• _GOAL_: Quote the data below verbatim, reproducing every line without any change.

(Dataset items)
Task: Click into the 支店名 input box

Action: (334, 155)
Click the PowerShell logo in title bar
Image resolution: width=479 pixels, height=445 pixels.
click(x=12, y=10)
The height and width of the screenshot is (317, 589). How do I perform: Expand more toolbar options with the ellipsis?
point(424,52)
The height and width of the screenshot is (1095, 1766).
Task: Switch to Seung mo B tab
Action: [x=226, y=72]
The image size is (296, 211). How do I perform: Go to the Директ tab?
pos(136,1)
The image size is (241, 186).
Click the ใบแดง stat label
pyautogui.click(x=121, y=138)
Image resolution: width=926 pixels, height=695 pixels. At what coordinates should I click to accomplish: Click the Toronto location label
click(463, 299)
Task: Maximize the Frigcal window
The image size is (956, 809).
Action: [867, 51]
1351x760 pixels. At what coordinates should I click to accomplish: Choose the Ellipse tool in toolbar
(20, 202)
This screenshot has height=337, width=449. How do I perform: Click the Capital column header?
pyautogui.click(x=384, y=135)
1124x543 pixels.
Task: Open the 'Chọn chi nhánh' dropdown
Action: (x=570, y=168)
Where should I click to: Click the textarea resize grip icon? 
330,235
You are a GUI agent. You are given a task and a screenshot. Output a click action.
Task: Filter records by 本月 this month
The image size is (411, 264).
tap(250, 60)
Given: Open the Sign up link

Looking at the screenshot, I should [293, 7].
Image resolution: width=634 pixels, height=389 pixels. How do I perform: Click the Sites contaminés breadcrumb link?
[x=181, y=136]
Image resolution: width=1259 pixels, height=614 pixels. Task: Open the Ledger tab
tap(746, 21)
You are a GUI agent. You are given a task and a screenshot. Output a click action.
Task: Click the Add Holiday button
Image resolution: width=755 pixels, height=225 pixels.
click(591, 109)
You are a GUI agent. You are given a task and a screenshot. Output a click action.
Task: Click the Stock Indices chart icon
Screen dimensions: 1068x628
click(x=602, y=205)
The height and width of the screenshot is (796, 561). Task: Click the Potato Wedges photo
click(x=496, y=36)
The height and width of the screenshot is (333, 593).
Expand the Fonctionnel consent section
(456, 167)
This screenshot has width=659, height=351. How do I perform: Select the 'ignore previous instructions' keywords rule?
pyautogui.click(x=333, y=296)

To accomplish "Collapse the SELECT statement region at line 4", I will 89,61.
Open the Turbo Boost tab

• _WRITTEN ANSWER_:
Task: Click into the 支店名 input box

Action: (334, 155)
Click the PowerShell logo in title bar
Image resolution: width=479 pixels, height=445 pixels.
click(x=12, y=10)
The height and width of the screenshot is (317, 589). How do I perform: Expand more toolbar options with the ellipsis?
point(424,52)
The height and width of the screenshot is (1095, 1766).
Task: Switch to Seung mo B tab
Action: [x=226, y=72]
The image size is (296, 211). How do I perform: Go to the Директ tab?
pos(136,1)
The image size is (241, 186).
Click the ใบแดง stat label
pyautogui.click(x=121, y=138)
Image resolution: width=926 pixels, height=695 pixels. At what coordinates should I click to accomplish: Click the Toronto location label
click(463, 299)
Task: Maximize the Frigcal window
The image size is (956, 809).
Action: [867, 51]
1351x760 pixels. At what coordinates should I click to accomplish: Choose the Ellipse tool in toolbar
(20, 202)
This screenshot has height=337, width=449. How do I perform: Click the Capital column header?
pyautogui.click(x=384, y=135)
1124x543 pixels.
Task: Open the 'Chọn chi nhánh' dropdown
Action: (x=570, y=168)
Where should I click to: Click the textarea resize grip icon? 
330,235
You are a GUI agent. You are given a task and a screenshot. Output a click action.
Task: Filter records by 本月 this month
The image size is (411, 264).
tap(250, 60)
Given: Open the Sign up link

Looking at the screenshot, I should [293, 7].
Image resolution: width=634 pixels, height=389 pixels. How do I perform: Click the Sites contaminés breadcrumb link?
[x=181, y=136]
Image resolution: width=1259 pixels, height=614 pixels. Task: Open the Ledger tab
tap(746, 21)
You are a GUI agent. You are given a task and a screenshot. Output a click action.
Task: Click the Add Holiday button
Image resolution: width=755 pixels, height=225 pixels.
click(591, 109)
You are a GUI agent. You are given a task and a screenshot. Output a click action.
Task: Click the Stock Indices chart icon
Screen dimensions: 1068x628
click(x=602, y=205)
The height and width of the screenshot is (796, 561). Task: Click the Potato Wedges photo
click(x=496, y=36)
The height and width of the screenshot is (333, 593).
Expand the Fonctionnel consent section
(456, 167)
This screenshot has width=659, height=351. How do I perform: Select the 'ignore previous instructions' keywords rule?
pyautogui.click(x=333, y=296)

To accomplish "Collapse the SELECT statement region at line 4", I will 89,61.
Open the Turbo Boost tab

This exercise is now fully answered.